SHORT EXERCISE: Reproduce word for word the lines of the items that begin at the line containing "Given: Reply to" and end after the line containing "Looking at the screenshot, I should [588, 51].", including both of those lines. Leave the pictures out of your answer.

DATASET EXCERPTS:
↓

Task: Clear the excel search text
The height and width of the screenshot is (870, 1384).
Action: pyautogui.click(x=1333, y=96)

↑
↓

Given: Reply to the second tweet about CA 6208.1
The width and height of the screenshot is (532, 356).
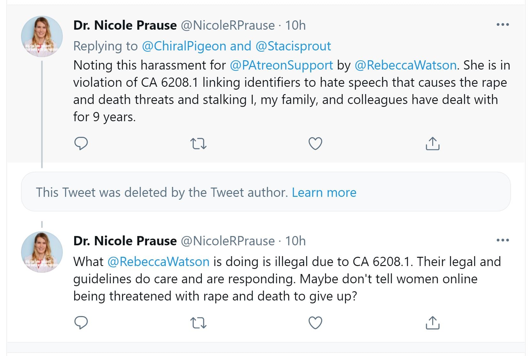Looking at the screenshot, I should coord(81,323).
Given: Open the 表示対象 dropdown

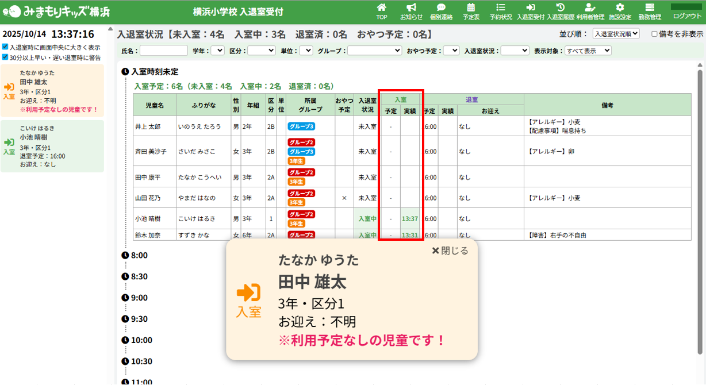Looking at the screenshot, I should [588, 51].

↑

THE COMPLETED TASK:
Given: Reply to the second tweet about CA 6208.1
The width and height of the screenshot is (532, 356).
Looking at the screenshot, I should coord(81,323).
Given: Open the 表示対象 dropdown

Looking at the screenshot, I should [588, 51].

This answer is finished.